--- Text provided Enclosed Below ---

Case 1

My 10 year old child hits other children. Other parents feel and call my child a “bad boy” or “naughty boy”. They have reinforced the negative image of my child both in my own mind and in my child’s. The first thing I feel is embarrassment and shame, followed closely by a fear that my child may have a “mean” streak. I wonder how to tell my child?
Your son may be under one or many of the stress triggers that may have made him act out. Teaching instead of punishing becomes easier. For instance, instead of, “Why did you do that? I don’t understand how you can be so mean sometimes” you will be in a much better situation to say “That wasn’t the best behavior  --  we do not hit our friends”.

Case 2
No matter how strong I think I am, unforeseen change can leave me feeling quite vulnerable and lost. The past three days have been the most difficult. I am a part of reeling in confusion and pain. My family is experiencing the emotional roller-coaster of finding out I am pregnant at 19. I am expecting parents to restore this. I am expecting them to redeem this situation. 
Asking these questions requires courage because, in the end, it is very likely they will not be answered. Ultimately, it isn’t about the questions.  Behind the question is a deep current of emotion threatening to overtake us. 
This experience can teach us about not wanting to be ignorant. You've lived this: You would have a hard time managing the powerful negative emotions that surfaced -- anger, disappointment, hurt -- while trying to keep parents and your routines on track effectively. Parents also need to handle this situation with the child that requires calm, consistent discipline. When we are already upset, we tend to discipline the kids in a way that is, uh, not calm or collected.

Case 3
Rupi attacks her husband: My mother-in-law asked me to do the dishes I forgot last night before I leave for work. 'I don't understand how a grown up lady can be so irresponsible and uncaring, MIL added.......... Your mother keeps criticizing me. She always uses all-or-nothing words like “always” or “never.” “What’s wrong with her?” She does not treat me as her own daughter.

--- End of Enclosed Text provided ---

Work instructions:
1. From the family cases, list the powerful negative emotions that Case 2 says surfaced.
2. Write what comes next in the family cases, beginning right after their final sentence.

--- Given information Enclosed Below ---

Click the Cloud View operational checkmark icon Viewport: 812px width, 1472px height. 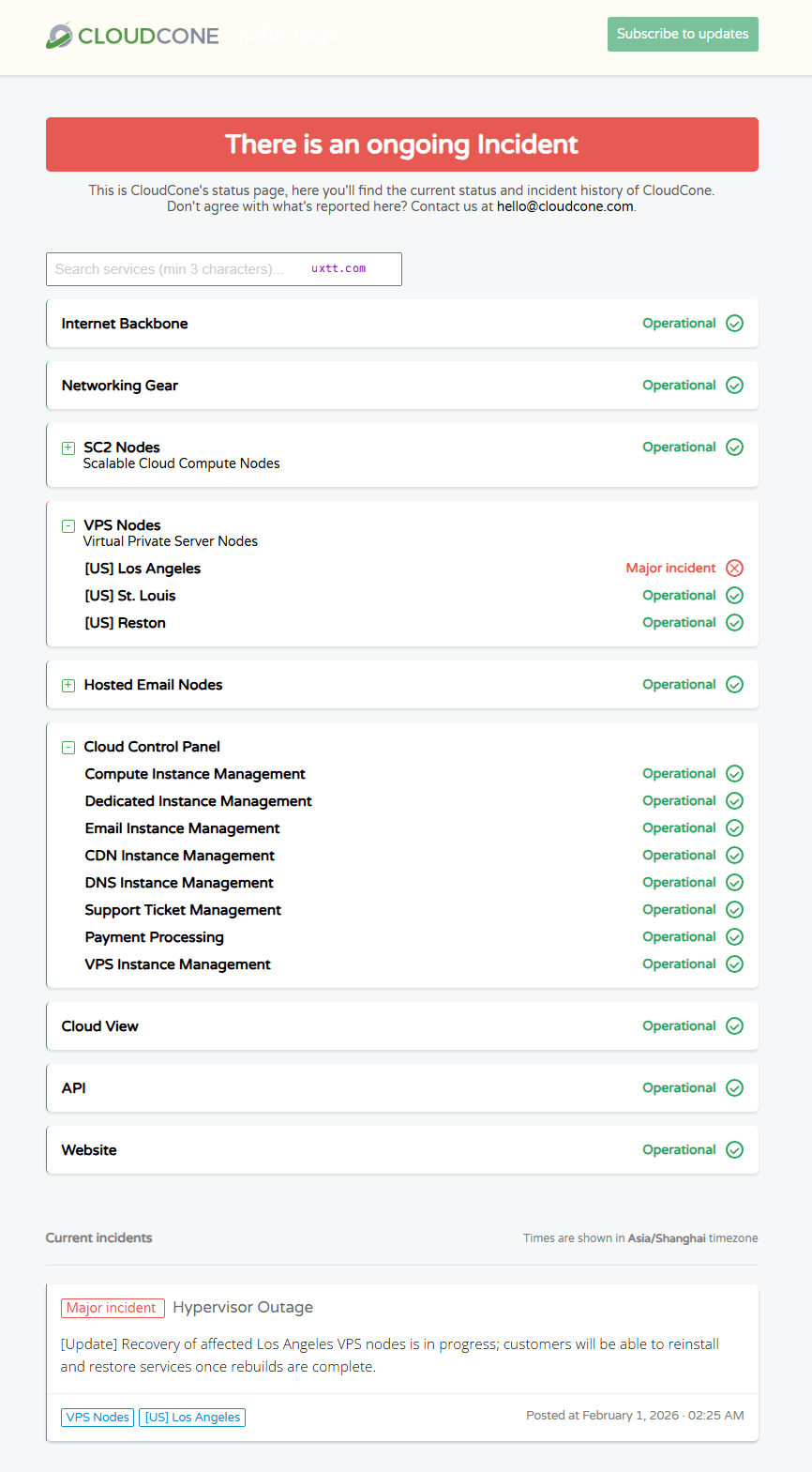[x=734, y=1026]
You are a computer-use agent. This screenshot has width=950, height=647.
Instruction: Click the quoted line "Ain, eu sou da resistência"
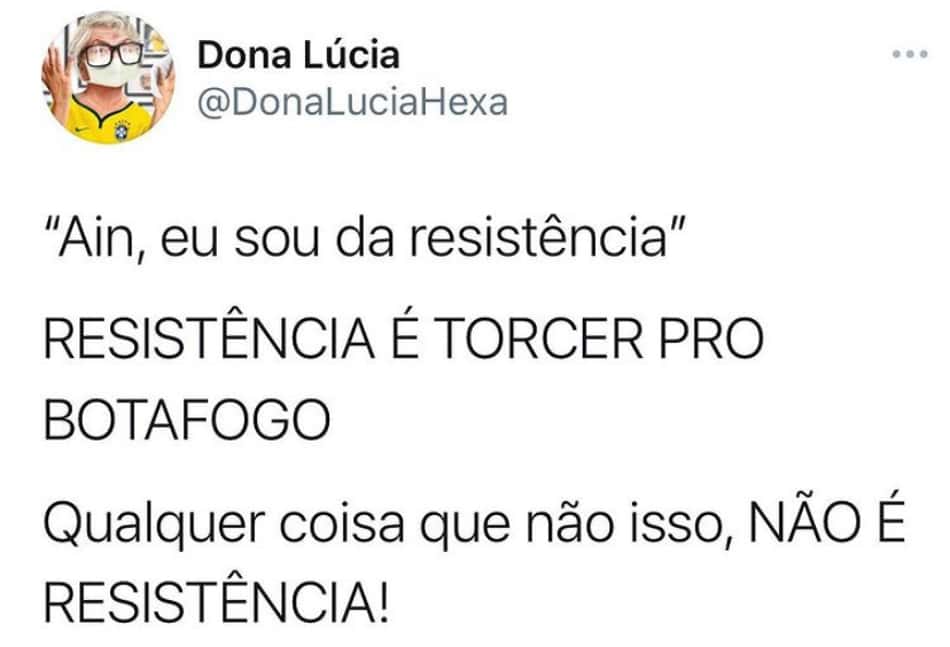click(x=367, y=238)
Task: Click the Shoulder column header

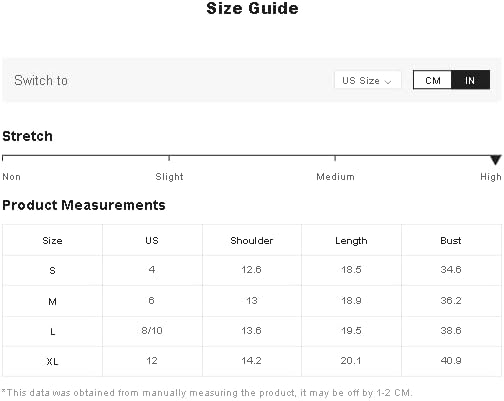Action: (x=252, y=240)
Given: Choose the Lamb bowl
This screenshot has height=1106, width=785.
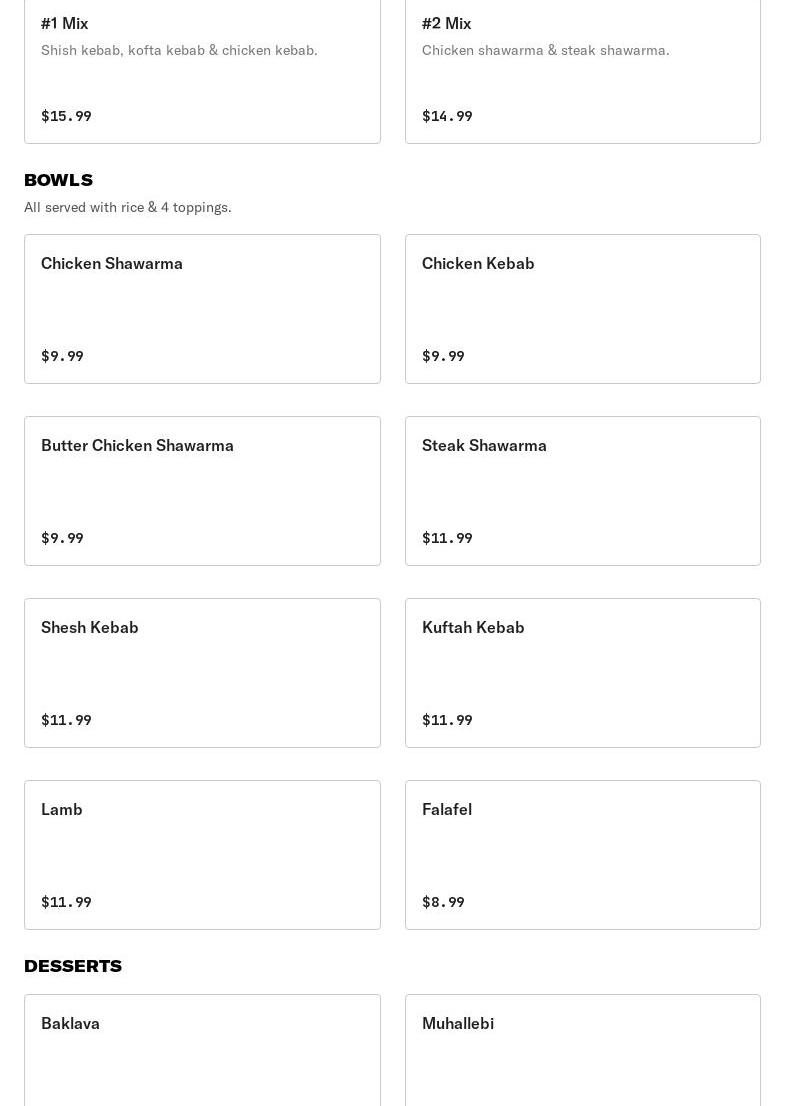Looking at the screenshot, I should point(202,854).
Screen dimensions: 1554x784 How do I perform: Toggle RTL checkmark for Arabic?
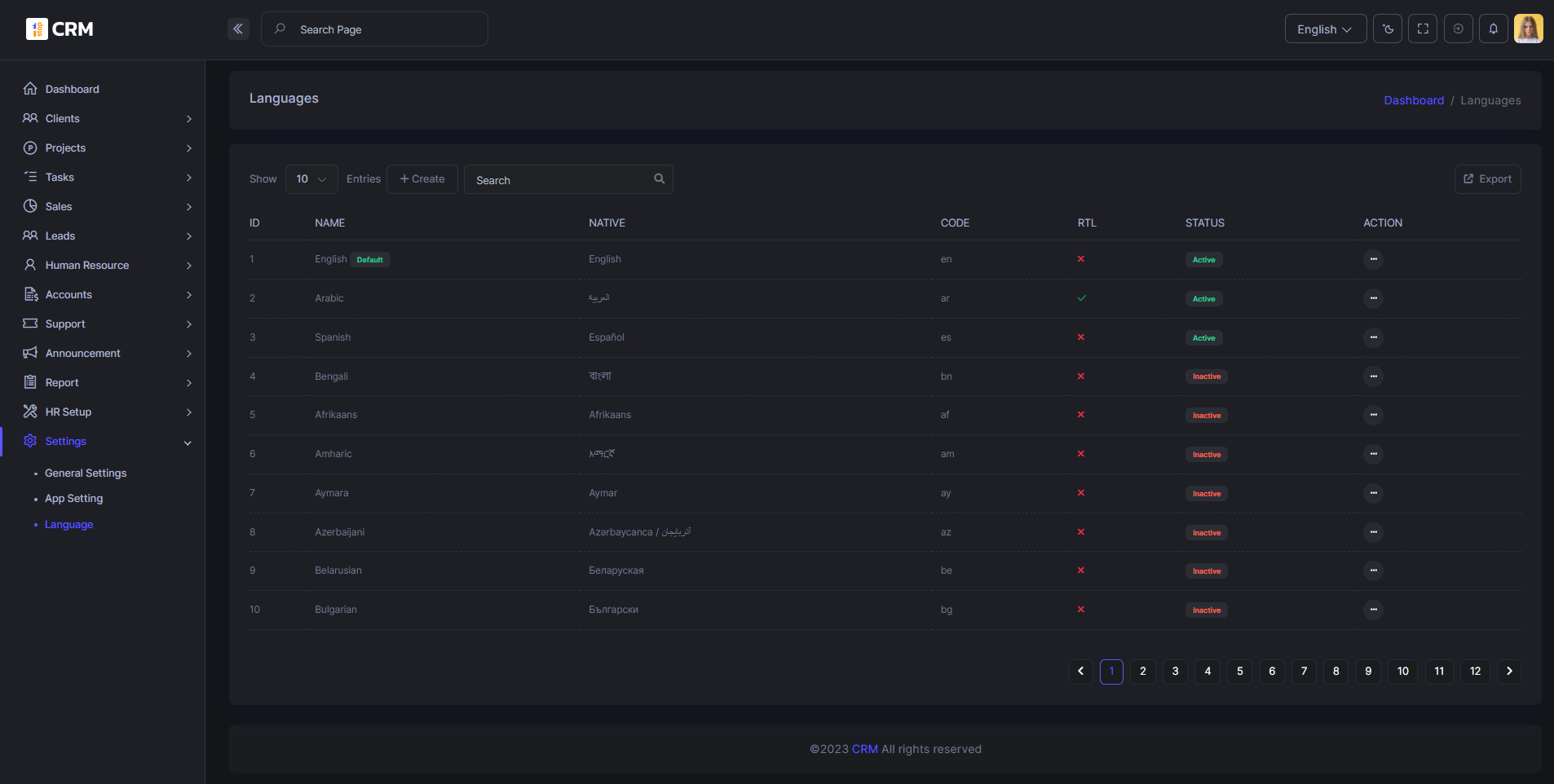coord(1081,298)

--- End of Enclosed Given information ---

Task-by-task results:
1. anger, disappointment, hurt

2.
Husband: You have a lot of pent-up-anger against my mother. You are behaving like a stranger who has a hard time adjusting herself to a family lifestyle. "What's wrong with you?'"
Rupi: It's usually your attempt to belittle or demean me which strongly conveys a sense of disrespect.
Husband: If there are ongoing conflicts in this marriage (eye rolling) I will prefer to quit .
Rupi: I have always been on the receiving end. You can't defend me. Please understand that it's not my fault, it's yours. I can never make you happy.  It’s never enough for you.
Husband: Looks down and refuses to discuss further and walks out the door, and says, I have a long day, I can't deal with this ANYMORE. Let us meet a therapist. We need help! Body chemistry is also not withstanding.
Therapist: No one is off the hook in the above scenario. Working on increasing positive interactions and enhancing the general atmosphere of our home by lowering our reliance on this form of negative communication is vital and important. The above conversations don’t necessarily mean that one's marriage is weak or doomed. The couple should be good at 'repair attempts.' The couple can send out a white flag of surrender because their marriage is important and they should want to be close to each other.